Sword of Hope is an adventure for fantasy role-playing games published by Judges Guild in 1980.

==Contents==
Sword of Hope is a tournament dungeon in which the player characters must delve into the Caverns of Gar in search of parts of a magic sword. This adventure is the sequel to Tower of Ulission.

Sword of Hope is an adventure in which the player characters must explore the Caverns of Gar for the Dwarven Forge to find and return with the sword Myrlani which had been lost in battle.

==Publication history==
Sword of Hope was written by Dave Emigh, and was published by Judges Guild in 1980 as a 32-page book. Although approved for D&D, the cover was printed as approved for AD&D; when distributed, "Advanced" was covered by a Judges Guild sticker.

==Reception==
Elisabeth Barrington reviewed Sword of Hope in The Space Gamer No. 28. She commented that "The background information in Tower of Ulission is not essential to Sword of Hope. Barrington added: "Sword of Hope assumes a reasonable amount of intelligence and wit on the part of both the characters and the Dungeon Master. Cryptic clues and warnings give the character a challenging and interesting trip. If they misunderstand or disregard the warnings, well... All the maps are clear and without unnecessary clutter; almost all odd possibilities are accounted for." She continued: "Unless the DM is the bloodthirsty type, he should warn the players to use very few low-level characters, as some of the creatures are fairly nasty. Some of the cryptic clues are a bit too cryptic; as a result, much time may be lost in aimlessly wandering around or trying to puzzle out the solutions." Barrington concluded her review by saying, "Everything considered, Dave Emigh presents the fantasy game world with a very good piece of work. Sword of Hope is organized; nothing essential is left out, yet there is room for any changes or modifications the DM wishes to make. This supplement is recommended for experienced DMs and players, as no small familiarity with the D&D system is needed."

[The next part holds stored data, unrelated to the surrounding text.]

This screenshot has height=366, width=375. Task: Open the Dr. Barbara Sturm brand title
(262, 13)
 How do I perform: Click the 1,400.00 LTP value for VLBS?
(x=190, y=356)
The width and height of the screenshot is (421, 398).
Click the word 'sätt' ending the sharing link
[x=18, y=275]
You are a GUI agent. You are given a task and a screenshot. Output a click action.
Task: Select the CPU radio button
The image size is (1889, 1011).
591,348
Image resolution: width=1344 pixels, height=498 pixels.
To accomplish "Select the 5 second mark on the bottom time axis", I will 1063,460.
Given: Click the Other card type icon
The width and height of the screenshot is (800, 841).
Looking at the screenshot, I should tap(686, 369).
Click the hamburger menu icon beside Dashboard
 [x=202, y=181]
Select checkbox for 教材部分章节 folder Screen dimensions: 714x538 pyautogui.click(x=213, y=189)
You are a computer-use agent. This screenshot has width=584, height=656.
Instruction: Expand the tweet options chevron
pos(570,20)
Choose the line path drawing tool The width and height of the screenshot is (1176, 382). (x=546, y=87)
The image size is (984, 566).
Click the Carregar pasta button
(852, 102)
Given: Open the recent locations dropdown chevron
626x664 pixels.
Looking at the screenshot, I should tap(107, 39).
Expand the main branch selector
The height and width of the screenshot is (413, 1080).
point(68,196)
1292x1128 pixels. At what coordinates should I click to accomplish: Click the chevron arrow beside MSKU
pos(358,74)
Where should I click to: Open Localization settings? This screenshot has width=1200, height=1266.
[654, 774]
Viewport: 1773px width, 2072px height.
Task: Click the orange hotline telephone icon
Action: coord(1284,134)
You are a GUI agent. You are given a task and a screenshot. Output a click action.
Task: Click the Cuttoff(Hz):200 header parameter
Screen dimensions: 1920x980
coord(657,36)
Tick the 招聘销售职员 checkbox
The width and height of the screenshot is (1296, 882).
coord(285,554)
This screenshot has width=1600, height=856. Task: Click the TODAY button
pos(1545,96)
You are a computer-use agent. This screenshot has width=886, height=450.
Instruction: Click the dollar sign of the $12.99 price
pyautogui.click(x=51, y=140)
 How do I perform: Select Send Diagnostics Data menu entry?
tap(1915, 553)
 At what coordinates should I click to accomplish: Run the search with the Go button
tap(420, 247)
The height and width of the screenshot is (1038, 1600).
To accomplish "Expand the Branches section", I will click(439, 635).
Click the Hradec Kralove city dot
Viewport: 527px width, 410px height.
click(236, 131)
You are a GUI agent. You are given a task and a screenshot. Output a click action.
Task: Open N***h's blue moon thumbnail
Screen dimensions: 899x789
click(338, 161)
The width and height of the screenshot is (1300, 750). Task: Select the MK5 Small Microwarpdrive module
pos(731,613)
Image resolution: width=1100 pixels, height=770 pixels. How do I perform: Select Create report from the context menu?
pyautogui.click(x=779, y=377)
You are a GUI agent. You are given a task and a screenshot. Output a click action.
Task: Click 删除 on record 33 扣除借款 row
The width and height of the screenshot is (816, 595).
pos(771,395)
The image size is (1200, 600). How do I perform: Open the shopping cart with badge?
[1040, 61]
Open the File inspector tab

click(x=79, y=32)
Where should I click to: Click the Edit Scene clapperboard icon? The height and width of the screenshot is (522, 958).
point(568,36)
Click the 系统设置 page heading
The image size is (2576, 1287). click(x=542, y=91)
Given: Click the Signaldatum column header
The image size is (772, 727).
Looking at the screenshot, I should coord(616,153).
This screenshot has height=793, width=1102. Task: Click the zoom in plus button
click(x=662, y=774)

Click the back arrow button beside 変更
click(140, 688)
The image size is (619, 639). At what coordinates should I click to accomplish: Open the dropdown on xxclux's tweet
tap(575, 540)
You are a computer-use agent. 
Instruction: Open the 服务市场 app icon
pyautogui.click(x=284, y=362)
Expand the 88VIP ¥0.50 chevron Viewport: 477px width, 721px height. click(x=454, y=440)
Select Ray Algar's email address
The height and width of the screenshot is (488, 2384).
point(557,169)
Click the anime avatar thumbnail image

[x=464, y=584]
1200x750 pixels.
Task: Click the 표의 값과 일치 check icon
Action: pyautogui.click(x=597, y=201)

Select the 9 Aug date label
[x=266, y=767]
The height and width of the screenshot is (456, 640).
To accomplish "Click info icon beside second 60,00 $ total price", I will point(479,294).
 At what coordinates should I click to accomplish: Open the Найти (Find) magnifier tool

Patrick Amory reviewed Sword of Hope for Different Worlds magazine and stated that "Most of the adventure is taken up in searching for the keys to the door of the cavern in which the sword supposedly is. The clues to the locations of the keys are printed on the door. But why would those who locked up the sword print the means to get to it on the door? And then the adventure never actually tells us where the sword is!"